*Written request*
Reproduce the listing below verbatim, keeping every line unchanged and in its original order.

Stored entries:
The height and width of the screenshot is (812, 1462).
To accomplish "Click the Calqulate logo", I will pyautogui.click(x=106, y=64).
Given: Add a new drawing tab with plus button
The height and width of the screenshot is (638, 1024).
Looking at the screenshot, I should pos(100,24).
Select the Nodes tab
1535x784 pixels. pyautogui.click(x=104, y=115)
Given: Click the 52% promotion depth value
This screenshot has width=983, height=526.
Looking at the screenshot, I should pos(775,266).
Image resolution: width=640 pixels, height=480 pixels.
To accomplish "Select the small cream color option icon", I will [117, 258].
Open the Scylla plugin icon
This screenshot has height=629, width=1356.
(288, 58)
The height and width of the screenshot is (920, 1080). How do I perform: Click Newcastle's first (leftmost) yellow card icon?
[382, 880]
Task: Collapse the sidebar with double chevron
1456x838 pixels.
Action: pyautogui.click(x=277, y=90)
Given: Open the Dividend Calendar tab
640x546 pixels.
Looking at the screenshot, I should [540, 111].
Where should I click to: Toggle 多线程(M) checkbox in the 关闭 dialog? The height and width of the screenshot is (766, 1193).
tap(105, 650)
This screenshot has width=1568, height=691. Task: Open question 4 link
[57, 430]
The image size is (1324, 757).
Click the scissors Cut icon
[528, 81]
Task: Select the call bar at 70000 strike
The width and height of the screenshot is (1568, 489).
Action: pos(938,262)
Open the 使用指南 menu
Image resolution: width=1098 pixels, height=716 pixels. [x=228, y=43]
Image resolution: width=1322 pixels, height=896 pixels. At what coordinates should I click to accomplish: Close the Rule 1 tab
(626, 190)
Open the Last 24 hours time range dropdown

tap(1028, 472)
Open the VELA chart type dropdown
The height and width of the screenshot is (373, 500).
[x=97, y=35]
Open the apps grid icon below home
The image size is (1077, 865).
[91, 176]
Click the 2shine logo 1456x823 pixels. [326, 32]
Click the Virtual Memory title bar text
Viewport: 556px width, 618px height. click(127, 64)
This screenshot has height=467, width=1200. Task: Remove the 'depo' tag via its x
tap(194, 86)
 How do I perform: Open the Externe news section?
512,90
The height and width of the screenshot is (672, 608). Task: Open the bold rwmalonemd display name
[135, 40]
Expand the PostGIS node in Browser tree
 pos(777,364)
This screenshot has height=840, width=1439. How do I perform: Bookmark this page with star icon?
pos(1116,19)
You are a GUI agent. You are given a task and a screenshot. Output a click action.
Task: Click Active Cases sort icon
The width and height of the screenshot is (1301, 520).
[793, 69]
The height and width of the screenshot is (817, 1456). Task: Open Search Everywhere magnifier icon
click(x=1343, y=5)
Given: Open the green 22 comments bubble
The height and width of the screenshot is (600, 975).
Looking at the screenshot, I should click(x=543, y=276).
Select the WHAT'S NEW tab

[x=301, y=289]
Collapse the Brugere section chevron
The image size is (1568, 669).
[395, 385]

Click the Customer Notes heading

*Problem solution*
The height and width of the screenshot is (812, 1462).
To accomplish "Click the Calqulate logo", I will pyautogui.click(x=106, y=64).
Given: Add a new drawing tab with plus button
The height and width of the screenshot is (638, 1024).
Looking at the screenshot, I should pos(100,24).
Select the Nodes tab
1535x784 pixels. pyautogui.click(x=104, y=115)
Given: Click the 52% promotion depth value
This screenshot has width=983, height=526.
Looking at the screenshot, I should pos(775,266).
Image resolution: width=640 pixels, height=480 pixels.
To accomplish "Select the small cream color option icon", I will [117, 258].
Open the Scylla plugin icon
This screenshot has height=629, width=1356.
(288, 58)
The height and width of the screenshot is (920, 1080). How do I perform: Click Newcastle's first (leftmost) yellow card icon?
[382, 880]
Task: Collapse the sidebar with double chevron
1456x838 pixels.
Action: pyautogui.click(x=277, y=90)
Given: Open the Dividend Calendar tab
640x546 pixels.
Looking at the screenshot, I should [540, 111].
Where should I click to: Toggle 多线程(M) checkbox in the 关闭 dialog? The height and width of the screenshot is (766, 1193).
tap(105, 650)
This screenshot has width=1568, height=691. Task: Open question 4 link
[57, 430]
The image size is (1324, 757).
Click the scissors Cut icon
[528, 81]
Task: Select the call bar at 70000 strike
The width and height of the screenshot is (1568, 489).
Action: pos(938,262)
Open the 使用指南 menu
Image resolution: width=1098 pixels, height=716 pixels. [x=228, y=43]
Image resolution: width=1322 pixels, height=896 pixels. At what coordinates should I click to accomplish: Close the Rule 1 tab
(626, 190)
Open the Last 24 hours time range dropdown

tap(1028, 472)
Open the VELA chart type dropdown
The height and width of the screenshot is (373, 500).
[x=97, y=35]
Open the apps grid icon below home
The image size is (1077, 865).
[91, 176]
Click the 2shine logo 1456x823 pixels. [326, 32]
Click the Virtual Memory title bar text
Viewport: 556px width, 618px height. click(127, 64)
This screenshot has height=467, width=1200. Task: Remove the 'depo' tag via its x
tap(194, 86)
 How do I perform: Open the Externe news section?
512,90
The height and width of the screenshot is (672, 608). Task: Open the bold rwmalonemd display name
[135, 40]
Expand the PostGIS node in Browser tree
 pos(777,364)
This screenshot has height=840, width=1439. How do I perform: Bookmark this page with star icon?
pos(1116,19)
You are a GUI agent. You are given a task and a screenshot. Output a click action.
Task: Click Active Cases sort icon
The width and height of the screenshot is (1301, 520).
[793, 69]
The height and width of the screenshot is (817, 1456). Task: Open Search Everywhere magnifier icon
click(x=1343, y=5)
Given: Open the green 22 comments bubble
The height and width of the screenshot is (600, 975).
Looking at the screenshot, I should click(x=543, y=276).
Select the WHAT'S NEW tab

[x=301, y=289]
Collapse the Brugere section chevron
The image size is (1568, 669).
[395, 385]

Click the Customer Notes heading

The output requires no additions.